A good idea for achieving peace of mind is to learn to downgrade the perceived severity of a threat from, “What if this happens?” To, “How will I cope.” To, “So what if this happens?” “It’s not the end of the world.” Separating our value judgments from the facts can often reduce our anxiety.
7. Negative visualization.
The stoic philosophers recommended that we spend time imagining that we have lost the things we value. Doing so will make us value what we already have. Rather than desiring things that are absent (the ‘grass is always greener’ mentality), we should practice gratitude for the things we already have in life.
8. Managing unhealthy desires.
The key to breaking a bad habit (e.g., overeating) is to spot them early so that you can nip them. As the 16th-century French essayist, Michel de Montaigne remarked, “The infancies of all things are feeble and weak. We must keep our eyes open at their beginnings; you cannot find the danger then because it is so small; once it has grown, you cannot find the cure.”

**Extracted information:**
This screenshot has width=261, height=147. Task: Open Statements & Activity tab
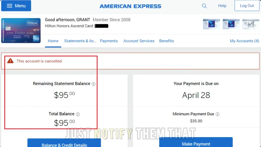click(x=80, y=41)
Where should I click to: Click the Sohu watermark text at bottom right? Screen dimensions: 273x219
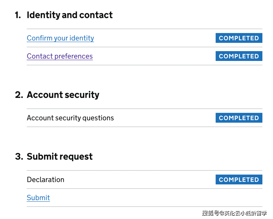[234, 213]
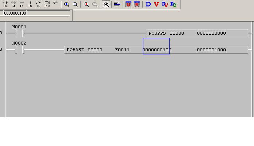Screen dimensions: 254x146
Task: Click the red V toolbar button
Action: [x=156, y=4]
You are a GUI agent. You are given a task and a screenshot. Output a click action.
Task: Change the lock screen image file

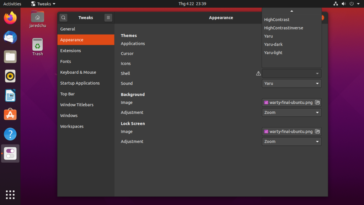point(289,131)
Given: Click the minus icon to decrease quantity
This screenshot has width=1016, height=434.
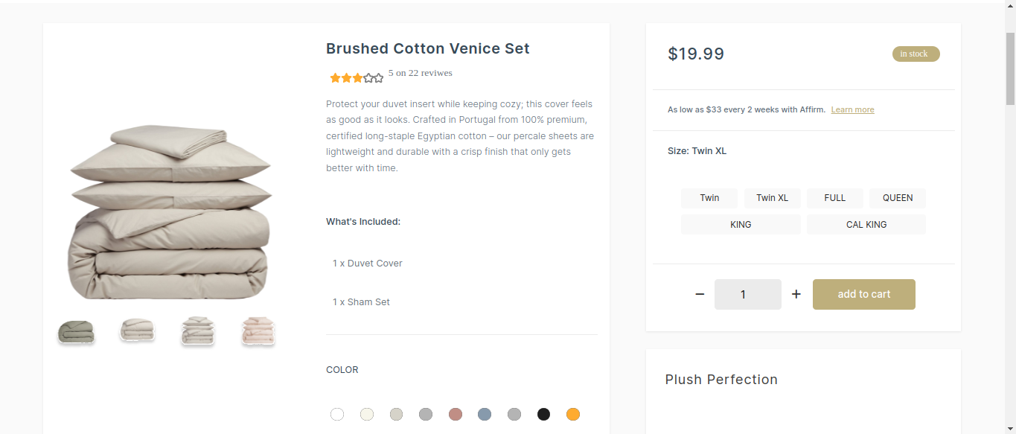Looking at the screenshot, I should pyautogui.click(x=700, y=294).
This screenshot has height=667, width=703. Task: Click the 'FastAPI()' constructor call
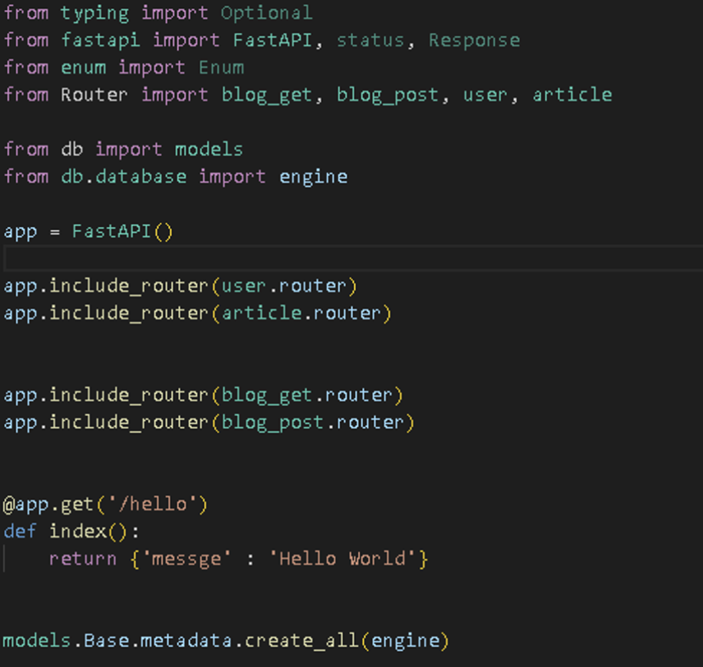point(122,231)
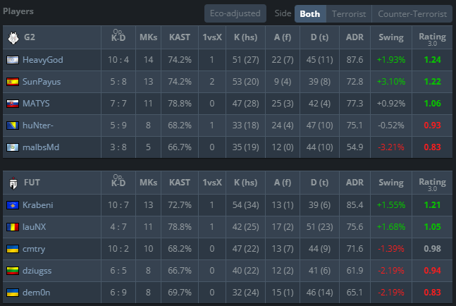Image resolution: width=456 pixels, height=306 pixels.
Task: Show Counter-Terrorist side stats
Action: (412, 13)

--

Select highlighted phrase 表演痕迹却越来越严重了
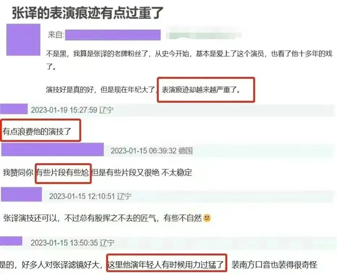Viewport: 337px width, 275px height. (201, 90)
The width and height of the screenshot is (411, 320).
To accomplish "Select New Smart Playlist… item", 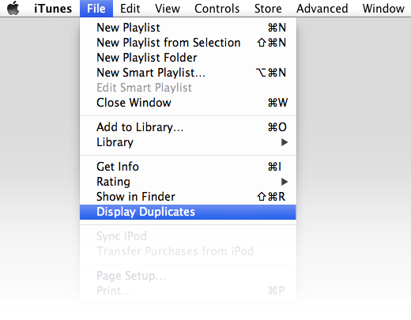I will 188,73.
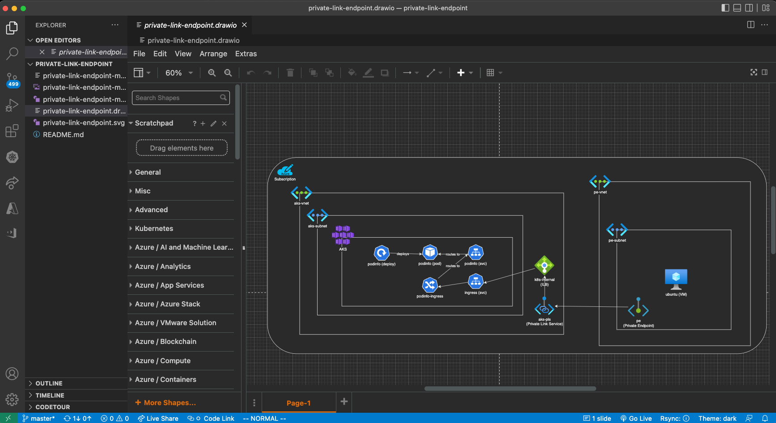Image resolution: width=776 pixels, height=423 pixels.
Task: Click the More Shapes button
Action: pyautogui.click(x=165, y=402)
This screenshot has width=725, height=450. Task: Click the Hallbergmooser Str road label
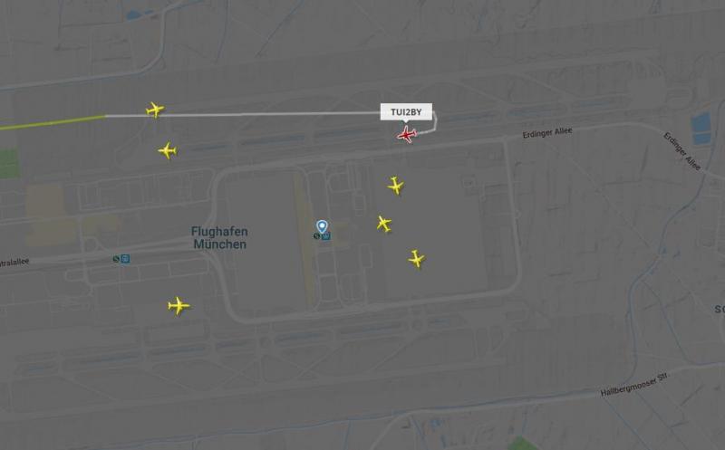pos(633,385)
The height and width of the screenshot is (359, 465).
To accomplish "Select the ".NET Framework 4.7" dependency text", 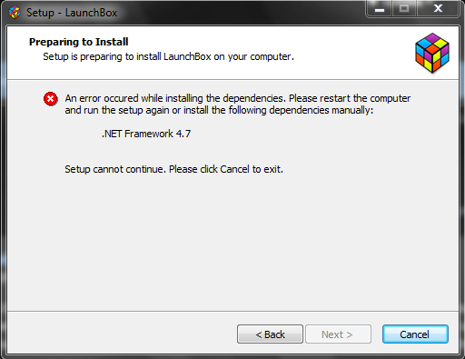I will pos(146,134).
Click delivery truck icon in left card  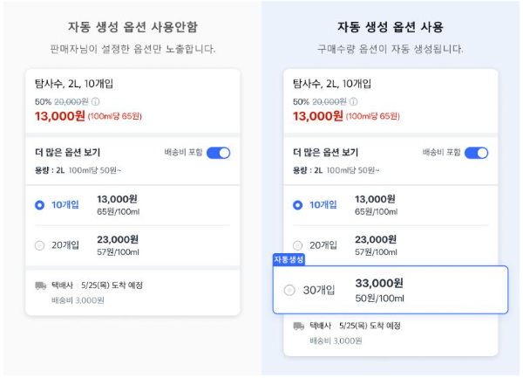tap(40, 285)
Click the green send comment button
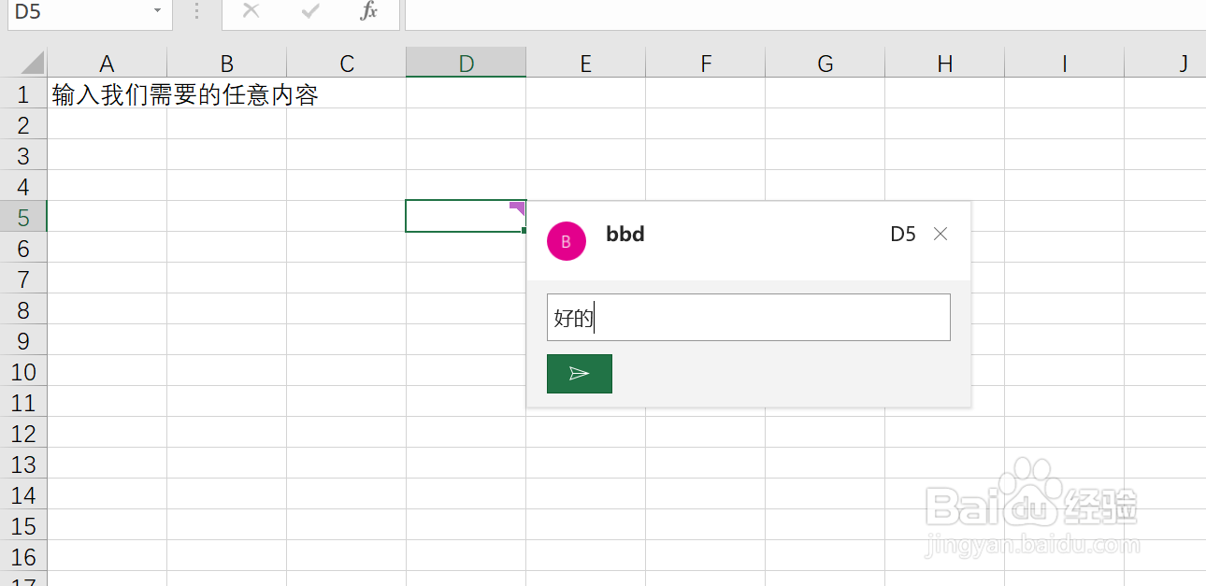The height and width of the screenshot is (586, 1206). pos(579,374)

==

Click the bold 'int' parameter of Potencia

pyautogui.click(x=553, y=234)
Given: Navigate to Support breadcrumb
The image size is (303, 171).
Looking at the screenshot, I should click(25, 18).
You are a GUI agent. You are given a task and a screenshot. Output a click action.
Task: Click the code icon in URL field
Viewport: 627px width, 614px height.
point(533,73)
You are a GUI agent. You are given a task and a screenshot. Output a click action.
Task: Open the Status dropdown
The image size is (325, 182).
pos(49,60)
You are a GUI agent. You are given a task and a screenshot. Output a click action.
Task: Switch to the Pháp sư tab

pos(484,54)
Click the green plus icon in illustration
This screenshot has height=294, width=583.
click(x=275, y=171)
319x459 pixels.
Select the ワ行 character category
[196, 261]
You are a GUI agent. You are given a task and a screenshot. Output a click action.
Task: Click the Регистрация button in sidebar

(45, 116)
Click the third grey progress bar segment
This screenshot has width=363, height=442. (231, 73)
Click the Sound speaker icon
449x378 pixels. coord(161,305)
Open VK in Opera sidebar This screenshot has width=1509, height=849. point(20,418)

**Written problem:** Duplicate everything from "A good idea" down to "7. Negative visualization." in the passage on Stoic practices, word for word. The records have no connection to the text.

**Written response:**
A good idea for achieving peace of mind is to learn to downgrade the perceived severity of a threat from, “What if this happens?” To, “How will I cope.” To, “So what if this happens?” “It’s not the end of the world.” Separating our value judgments from the facts can often reduce our anxiety.
7. Negative visualization.